Stored data entries:
*-*-*
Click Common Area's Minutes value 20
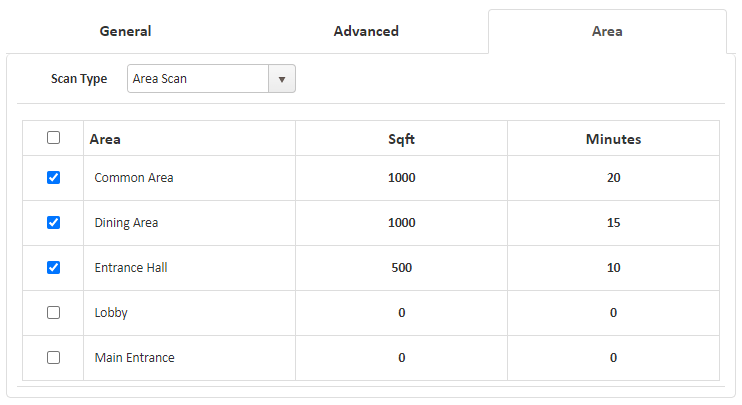742x405 pixels. point(613,178)
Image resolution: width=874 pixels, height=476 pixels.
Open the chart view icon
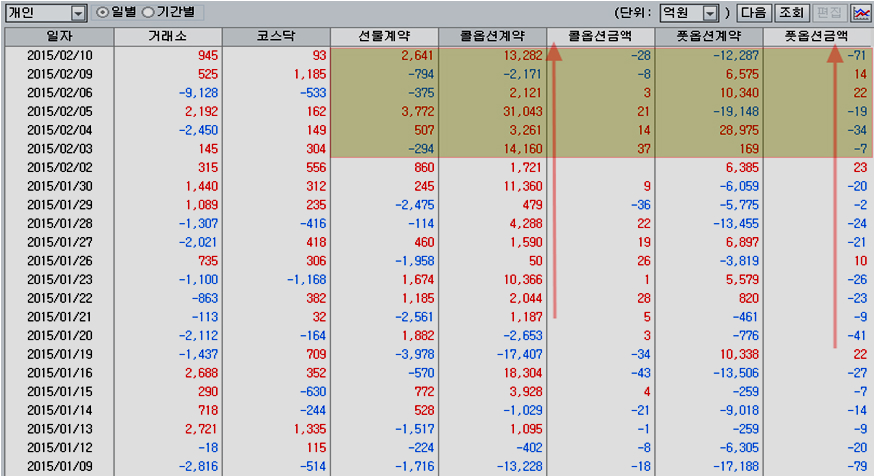click(x=861, y=13)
*-*-*
▸ EXERCISE OBJECTIVE
Write the records above out again word for word, skipping each picture.

▸ PROBLEM SOLUTION
Click Common Area's Minutes value 20
742x405 pixels. point(613,178)
Image resolution: width=874 pixels, height=476 pixels.
Open the chart view icon
click(x=861, y=13)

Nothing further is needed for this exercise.